Where do We Go From Here? Evolution of Structural Design Software

August 30, 2007
Publication: Structural Engineer
Author(s): James Parker

Abstract: Those who provide structural design for new building structures know well that the art of designing buildings is much more than computing stresses and strains for the structural members. Structural design includes integration of creative structural concepts into the architecture, coordination with mechanical systems, material selection, analysis, design checking, and documentation; as well as developing complete and coordinated construction documents. This has to be accomplished in concert with the architect and other designers on the team, often at a fast pace with design iterations and changes, and always with real-time understanding of how the design decisions affect the final project cost.|Early use of computers was generally limited to only a part of this process such as the analysis of large and/or complex structures to provide the engineer with member stresses and deformations. Today, there has been a proliferation of commercial computer software to assist the design engineer with various facets of the overall design process, including structural analysis, design, and code checks; system optimization; and document development, to name a few.
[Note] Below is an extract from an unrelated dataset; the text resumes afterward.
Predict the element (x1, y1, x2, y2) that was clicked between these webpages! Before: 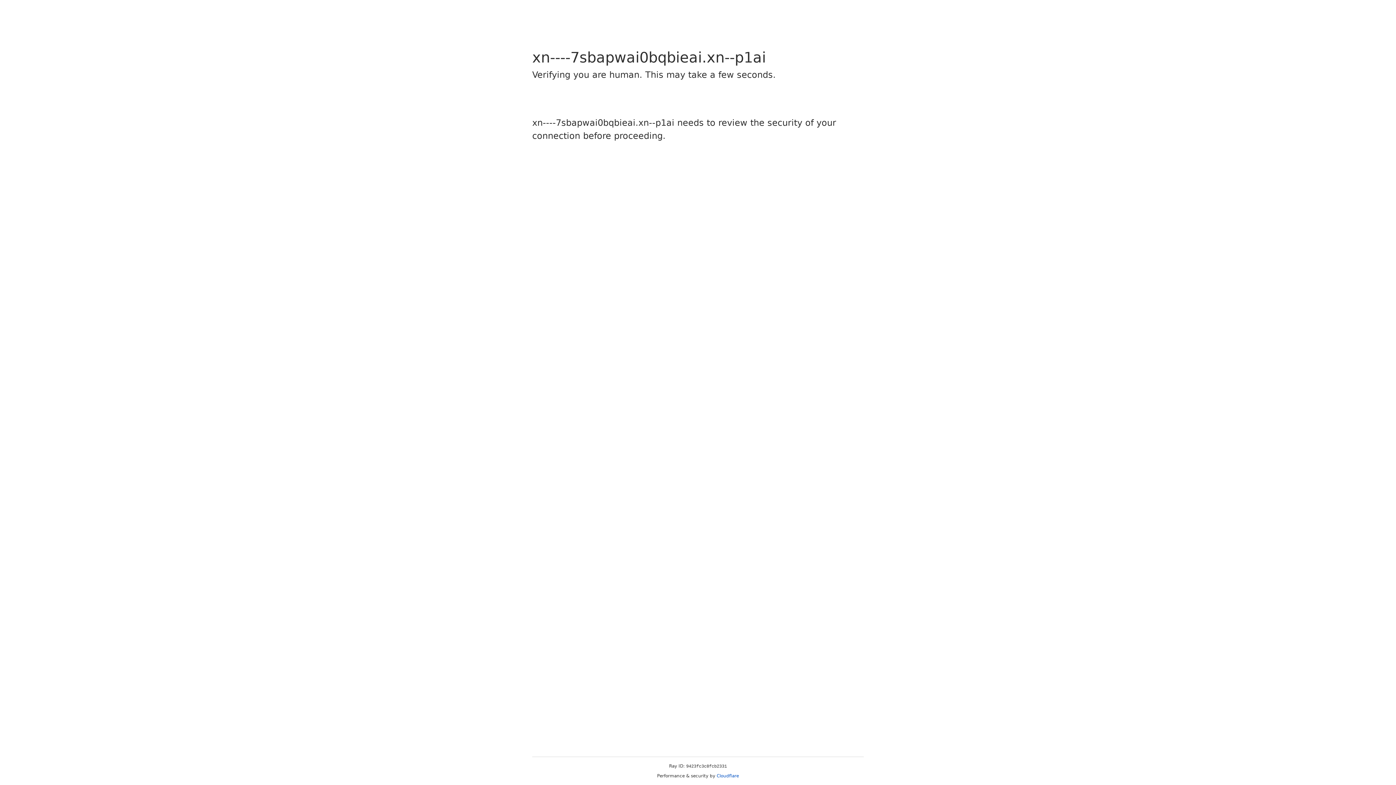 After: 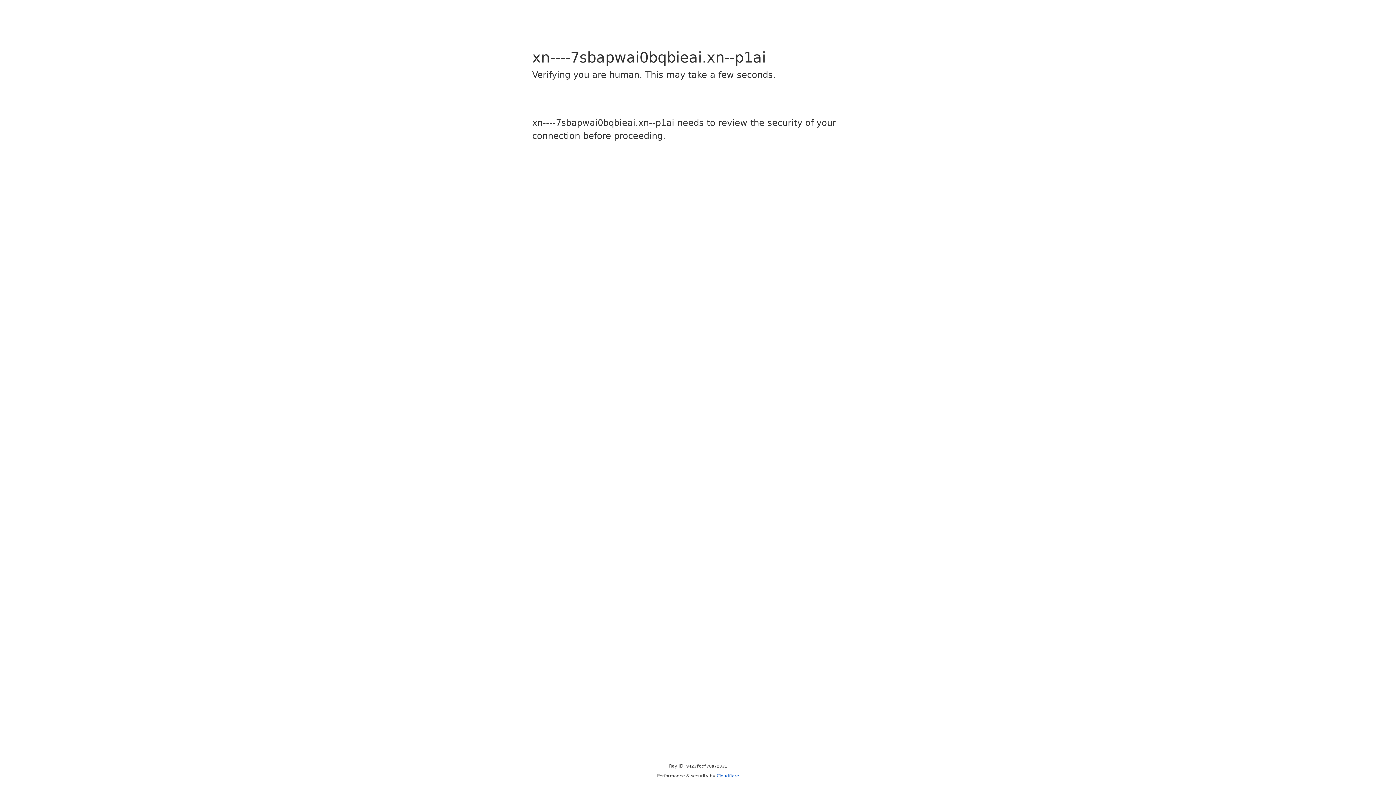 Action: label: Cloudflare bbox: (716, 773, 739, 778)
Although each software application may be very comprehensive for its specific task, and may increase the productivity for that task, the engineer must integrate each separate application into a comprehensive design process.|The process, and in particular how we achieve quality design and design documents, presents the engineer with challenges when trying to incorporate disparate computer tools. Increasingly, software developers attempt to integrate more and more of the design process into one computer tool. This provides efficiency and simplification for the user, but also brings new challenges with respect to transparency, technical validation, staff training, and, ultimately, quality of design.